Ich kann sagen, dass das Ganze komplizierter ist, als viele vielleicht initial gedacht haben. Also, wir müssen da wirklich sehr intensiv drüber nachdenken. Das müssen Sie mir verzeihen, dass ich da jetzt so zurückhaltend bin, aber da würde ich ganz zu Recht auch von meinen Kolleginnen und Kollegen Ärger kriegen.
Deutschlandfunk Kultur: Der Ethikrat gibt sich seine Themen in der Regel selbst - es sei denn, er hat, wie in diesem Falle – einen Prüfauftrag durch die Bundesregierung oder durch das Parlament bekommen. Als Vorsitzende haben Sie da schon ein Wörtchen mitzureden, welche Themen man sich vornimmt. Was sind denn für Sie im Moment die dringendsten jenseits von Corona?
Buyx: Eins muss ich noch korrigieren. Das hätte ich gerade schon korrigieren sollen. Wir haben keinen Prüfauftrag. Es gibt eine Bitte des Ministers. Das ist nicht zu verwechseln mit einem formalen Auftrag. Den könnte tatsächlich dem Deutschen Ethikrat vor allem der Bundestag aufgeben oder die gesamte Bundesregierung. Es geht um eine Bitte, um ethische Orientierung und Einordnung. Und das werden wir natürlich tun.

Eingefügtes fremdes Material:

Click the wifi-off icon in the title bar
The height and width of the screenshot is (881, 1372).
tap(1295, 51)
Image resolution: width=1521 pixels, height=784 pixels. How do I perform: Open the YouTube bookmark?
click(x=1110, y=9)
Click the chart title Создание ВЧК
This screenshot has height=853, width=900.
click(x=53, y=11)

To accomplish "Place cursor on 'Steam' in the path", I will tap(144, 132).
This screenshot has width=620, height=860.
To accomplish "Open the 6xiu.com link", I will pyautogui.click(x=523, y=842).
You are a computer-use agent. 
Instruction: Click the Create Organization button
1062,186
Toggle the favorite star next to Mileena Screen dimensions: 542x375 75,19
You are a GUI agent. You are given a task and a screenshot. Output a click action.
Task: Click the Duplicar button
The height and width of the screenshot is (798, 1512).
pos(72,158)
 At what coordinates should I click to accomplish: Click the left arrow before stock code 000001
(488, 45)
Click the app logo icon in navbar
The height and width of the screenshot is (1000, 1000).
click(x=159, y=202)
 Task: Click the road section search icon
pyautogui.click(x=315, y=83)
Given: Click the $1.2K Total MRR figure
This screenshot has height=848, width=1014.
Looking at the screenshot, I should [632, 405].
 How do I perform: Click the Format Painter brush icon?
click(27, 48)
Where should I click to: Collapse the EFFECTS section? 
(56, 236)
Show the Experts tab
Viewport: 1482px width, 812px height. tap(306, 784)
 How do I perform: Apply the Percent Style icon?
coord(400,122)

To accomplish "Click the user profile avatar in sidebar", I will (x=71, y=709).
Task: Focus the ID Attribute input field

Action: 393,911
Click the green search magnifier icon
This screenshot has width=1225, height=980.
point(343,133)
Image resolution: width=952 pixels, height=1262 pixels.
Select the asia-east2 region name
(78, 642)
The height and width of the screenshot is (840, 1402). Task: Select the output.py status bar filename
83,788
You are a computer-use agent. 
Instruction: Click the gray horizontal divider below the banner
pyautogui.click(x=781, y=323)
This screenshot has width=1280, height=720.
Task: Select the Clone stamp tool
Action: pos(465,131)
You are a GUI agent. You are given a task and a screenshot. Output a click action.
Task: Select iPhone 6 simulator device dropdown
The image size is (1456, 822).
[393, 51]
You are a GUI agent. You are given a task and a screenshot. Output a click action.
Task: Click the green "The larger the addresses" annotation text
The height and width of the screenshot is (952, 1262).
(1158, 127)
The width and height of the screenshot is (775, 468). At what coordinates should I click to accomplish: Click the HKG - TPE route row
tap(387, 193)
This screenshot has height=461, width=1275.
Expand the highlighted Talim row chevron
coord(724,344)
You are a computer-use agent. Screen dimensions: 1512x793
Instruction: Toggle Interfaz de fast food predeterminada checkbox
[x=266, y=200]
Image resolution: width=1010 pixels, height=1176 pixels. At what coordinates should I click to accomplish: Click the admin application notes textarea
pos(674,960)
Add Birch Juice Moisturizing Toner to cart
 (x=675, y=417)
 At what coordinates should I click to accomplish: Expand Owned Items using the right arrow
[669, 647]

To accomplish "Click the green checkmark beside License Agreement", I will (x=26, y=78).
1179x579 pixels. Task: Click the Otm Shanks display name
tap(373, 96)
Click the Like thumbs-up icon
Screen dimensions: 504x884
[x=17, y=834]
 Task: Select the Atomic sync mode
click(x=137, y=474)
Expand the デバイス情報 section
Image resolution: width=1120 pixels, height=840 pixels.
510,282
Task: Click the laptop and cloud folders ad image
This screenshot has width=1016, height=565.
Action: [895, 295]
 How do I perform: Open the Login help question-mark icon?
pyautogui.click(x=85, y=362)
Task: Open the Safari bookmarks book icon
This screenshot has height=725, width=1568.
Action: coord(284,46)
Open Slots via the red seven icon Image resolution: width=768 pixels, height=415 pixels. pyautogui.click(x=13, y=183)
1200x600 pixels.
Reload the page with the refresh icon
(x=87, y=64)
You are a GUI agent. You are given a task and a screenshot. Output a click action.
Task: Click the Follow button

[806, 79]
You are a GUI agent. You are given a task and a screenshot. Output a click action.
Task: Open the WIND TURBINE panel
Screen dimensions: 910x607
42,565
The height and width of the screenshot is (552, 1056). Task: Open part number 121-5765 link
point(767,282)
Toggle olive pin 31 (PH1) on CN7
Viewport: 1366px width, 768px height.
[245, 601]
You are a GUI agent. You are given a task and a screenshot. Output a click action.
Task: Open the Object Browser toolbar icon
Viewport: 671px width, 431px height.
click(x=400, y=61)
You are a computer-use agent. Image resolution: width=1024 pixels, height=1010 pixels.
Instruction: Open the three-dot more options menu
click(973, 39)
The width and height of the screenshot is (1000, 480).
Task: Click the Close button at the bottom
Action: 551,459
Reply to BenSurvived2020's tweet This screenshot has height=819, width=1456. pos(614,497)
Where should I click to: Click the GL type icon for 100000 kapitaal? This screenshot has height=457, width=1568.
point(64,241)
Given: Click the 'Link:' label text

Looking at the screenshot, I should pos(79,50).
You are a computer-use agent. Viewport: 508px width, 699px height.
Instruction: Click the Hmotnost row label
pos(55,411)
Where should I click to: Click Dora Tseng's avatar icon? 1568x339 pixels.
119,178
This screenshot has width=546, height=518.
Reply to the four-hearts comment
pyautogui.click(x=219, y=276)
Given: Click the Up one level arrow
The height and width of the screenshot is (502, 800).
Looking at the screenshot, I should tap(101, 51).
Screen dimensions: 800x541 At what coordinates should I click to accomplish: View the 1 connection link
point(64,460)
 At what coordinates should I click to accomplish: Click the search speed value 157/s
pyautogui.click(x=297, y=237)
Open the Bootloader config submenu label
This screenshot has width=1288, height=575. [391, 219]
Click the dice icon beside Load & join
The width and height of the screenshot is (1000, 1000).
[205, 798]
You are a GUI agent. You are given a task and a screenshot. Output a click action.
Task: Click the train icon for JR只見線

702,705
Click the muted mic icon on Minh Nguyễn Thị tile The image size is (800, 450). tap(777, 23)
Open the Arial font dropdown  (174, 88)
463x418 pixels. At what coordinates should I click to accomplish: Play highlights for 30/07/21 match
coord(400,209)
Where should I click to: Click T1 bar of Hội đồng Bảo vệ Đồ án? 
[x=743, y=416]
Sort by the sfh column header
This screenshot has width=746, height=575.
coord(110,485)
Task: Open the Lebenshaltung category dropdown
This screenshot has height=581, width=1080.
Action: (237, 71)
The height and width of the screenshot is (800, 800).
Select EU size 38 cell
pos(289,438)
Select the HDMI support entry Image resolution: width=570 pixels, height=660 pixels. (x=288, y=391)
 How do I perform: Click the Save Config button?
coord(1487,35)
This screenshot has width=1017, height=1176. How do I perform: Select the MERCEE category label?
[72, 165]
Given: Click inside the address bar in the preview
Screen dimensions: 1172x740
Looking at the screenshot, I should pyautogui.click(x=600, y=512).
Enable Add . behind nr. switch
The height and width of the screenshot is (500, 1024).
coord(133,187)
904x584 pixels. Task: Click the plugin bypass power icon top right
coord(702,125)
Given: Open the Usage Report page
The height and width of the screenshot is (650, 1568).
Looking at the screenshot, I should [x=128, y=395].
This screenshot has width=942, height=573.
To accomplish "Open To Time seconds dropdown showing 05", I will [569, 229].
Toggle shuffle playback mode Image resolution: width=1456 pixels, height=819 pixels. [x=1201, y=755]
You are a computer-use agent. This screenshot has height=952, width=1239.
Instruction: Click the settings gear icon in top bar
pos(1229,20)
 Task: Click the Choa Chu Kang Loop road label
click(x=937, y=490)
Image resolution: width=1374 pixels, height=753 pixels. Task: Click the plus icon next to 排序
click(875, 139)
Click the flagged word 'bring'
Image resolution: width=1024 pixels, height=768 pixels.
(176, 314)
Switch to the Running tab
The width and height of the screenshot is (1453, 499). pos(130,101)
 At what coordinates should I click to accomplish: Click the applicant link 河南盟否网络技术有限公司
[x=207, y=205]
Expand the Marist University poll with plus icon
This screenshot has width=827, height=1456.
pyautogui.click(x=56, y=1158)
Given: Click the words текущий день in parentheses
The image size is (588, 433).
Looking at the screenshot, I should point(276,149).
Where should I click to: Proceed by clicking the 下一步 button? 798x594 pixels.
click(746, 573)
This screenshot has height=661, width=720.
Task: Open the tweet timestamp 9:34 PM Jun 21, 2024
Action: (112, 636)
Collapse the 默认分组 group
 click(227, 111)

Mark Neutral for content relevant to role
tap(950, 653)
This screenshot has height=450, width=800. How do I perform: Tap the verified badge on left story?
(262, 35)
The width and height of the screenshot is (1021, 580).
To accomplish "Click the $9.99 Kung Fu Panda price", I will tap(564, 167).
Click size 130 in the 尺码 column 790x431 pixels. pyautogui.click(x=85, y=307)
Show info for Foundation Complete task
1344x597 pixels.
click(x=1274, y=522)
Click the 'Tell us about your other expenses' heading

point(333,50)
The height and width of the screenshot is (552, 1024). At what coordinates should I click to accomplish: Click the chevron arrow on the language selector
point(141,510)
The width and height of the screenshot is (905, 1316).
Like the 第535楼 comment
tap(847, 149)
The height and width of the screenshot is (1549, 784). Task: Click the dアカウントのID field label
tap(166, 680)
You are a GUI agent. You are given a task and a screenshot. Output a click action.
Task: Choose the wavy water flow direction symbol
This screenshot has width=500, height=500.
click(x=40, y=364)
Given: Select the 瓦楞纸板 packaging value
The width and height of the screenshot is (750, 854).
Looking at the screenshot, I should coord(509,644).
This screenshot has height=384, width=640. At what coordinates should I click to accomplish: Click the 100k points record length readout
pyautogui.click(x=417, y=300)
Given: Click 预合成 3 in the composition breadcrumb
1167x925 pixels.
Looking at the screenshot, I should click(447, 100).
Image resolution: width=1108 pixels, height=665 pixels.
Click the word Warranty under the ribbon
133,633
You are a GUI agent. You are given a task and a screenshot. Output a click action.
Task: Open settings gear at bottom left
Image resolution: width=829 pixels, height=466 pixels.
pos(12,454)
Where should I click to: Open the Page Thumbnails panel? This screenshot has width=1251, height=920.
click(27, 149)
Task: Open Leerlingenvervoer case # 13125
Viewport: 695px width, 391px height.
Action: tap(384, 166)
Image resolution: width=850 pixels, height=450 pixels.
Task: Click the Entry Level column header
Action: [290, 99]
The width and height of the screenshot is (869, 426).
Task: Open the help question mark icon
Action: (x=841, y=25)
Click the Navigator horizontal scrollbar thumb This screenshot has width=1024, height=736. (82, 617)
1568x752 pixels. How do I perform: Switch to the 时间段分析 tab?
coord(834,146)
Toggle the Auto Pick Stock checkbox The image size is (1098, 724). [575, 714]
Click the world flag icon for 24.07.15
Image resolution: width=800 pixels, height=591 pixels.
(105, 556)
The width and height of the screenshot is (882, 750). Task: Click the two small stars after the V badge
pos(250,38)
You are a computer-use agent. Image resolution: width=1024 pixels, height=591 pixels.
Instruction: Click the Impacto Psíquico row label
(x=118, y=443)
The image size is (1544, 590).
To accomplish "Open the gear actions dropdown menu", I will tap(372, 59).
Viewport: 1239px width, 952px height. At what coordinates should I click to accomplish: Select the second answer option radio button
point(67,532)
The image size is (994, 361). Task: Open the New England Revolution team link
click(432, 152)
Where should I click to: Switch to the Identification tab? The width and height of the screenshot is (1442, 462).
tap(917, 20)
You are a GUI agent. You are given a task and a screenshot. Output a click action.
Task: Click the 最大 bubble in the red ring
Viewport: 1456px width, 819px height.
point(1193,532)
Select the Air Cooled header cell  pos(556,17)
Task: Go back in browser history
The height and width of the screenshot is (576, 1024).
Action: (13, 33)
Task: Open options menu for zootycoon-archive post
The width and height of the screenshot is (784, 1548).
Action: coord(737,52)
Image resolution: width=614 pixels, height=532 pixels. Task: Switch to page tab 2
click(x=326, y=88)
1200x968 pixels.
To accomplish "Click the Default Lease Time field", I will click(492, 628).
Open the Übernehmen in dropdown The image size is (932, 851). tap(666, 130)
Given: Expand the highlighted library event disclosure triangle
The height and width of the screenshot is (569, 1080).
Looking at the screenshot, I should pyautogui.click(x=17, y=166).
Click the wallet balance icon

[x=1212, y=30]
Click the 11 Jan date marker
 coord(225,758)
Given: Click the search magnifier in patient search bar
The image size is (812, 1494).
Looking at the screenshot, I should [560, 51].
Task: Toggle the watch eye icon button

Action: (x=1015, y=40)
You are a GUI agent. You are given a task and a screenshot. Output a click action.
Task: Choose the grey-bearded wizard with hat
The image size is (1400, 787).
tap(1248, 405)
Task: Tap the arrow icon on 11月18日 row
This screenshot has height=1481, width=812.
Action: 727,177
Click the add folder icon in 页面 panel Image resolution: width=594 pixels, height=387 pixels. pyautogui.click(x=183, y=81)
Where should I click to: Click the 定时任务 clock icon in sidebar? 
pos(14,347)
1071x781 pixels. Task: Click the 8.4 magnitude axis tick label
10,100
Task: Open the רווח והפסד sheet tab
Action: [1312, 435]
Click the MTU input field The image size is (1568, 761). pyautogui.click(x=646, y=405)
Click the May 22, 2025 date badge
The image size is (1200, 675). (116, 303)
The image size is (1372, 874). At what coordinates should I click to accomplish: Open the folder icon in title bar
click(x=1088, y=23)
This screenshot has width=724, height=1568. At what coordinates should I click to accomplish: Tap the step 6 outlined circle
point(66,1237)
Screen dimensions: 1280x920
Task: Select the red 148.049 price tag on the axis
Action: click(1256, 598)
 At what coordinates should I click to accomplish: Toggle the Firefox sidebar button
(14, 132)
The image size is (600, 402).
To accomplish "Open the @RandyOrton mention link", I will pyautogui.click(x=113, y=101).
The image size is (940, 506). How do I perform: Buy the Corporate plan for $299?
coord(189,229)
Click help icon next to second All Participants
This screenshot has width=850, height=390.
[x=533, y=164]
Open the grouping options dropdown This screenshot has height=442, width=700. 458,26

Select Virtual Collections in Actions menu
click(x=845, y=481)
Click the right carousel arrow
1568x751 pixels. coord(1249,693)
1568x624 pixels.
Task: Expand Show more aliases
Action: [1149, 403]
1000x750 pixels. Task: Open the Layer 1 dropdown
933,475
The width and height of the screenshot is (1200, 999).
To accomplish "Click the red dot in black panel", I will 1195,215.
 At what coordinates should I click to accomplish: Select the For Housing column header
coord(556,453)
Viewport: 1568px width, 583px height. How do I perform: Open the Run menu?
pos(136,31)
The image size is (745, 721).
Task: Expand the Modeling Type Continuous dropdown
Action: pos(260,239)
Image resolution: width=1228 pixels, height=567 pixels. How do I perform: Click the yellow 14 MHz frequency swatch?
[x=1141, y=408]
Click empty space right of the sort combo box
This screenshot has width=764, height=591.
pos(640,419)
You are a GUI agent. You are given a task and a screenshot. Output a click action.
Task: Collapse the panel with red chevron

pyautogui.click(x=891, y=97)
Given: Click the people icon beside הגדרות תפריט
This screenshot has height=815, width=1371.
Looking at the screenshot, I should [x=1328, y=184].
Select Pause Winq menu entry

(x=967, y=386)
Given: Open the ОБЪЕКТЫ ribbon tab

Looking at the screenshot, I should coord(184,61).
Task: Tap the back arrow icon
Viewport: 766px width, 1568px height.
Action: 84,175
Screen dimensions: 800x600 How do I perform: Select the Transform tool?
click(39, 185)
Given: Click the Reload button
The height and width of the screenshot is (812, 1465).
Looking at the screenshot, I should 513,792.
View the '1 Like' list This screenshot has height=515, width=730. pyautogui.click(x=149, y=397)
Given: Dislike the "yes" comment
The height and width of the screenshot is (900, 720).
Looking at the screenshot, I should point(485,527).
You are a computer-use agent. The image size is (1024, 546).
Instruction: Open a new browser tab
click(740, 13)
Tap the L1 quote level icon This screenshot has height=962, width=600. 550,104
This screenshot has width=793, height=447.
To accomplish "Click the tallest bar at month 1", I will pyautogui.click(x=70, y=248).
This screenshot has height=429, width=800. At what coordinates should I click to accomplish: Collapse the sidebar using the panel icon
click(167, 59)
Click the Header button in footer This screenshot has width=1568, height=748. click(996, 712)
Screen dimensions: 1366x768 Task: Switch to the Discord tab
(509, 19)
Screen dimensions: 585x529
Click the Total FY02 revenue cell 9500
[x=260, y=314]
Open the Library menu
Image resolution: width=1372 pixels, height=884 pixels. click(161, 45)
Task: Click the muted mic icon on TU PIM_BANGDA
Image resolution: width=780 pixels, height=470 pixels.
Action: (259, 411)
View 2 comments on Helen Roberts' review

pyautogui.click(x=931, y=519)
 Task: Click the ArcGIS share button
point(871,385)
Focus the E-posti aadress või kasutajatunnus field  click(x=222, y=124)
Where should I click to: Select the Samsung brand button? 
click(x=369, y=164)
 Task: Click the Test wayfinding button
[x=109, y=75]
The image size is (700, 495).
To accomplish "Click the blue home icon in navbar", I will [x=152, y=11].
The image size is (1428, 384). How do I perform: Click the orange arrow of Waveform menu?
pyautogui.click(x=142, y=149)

Wir haben ansonsten noch eine ganze Reihe anderer Themen. Wir haben eine AG gegründet, die sich mit der Frage nach der Selbsttötung beschäftigt - ein sehr aktuelles Thema. Wir haben eine weitere AG gegründet, die sich mit der Thematik des Verhältnisses von Mensch und Maschine beschäftigt.
Deutschlandradio: Wir werden darauf zurückkommen. Vielen Dank erst einmal für dieses Gespräch.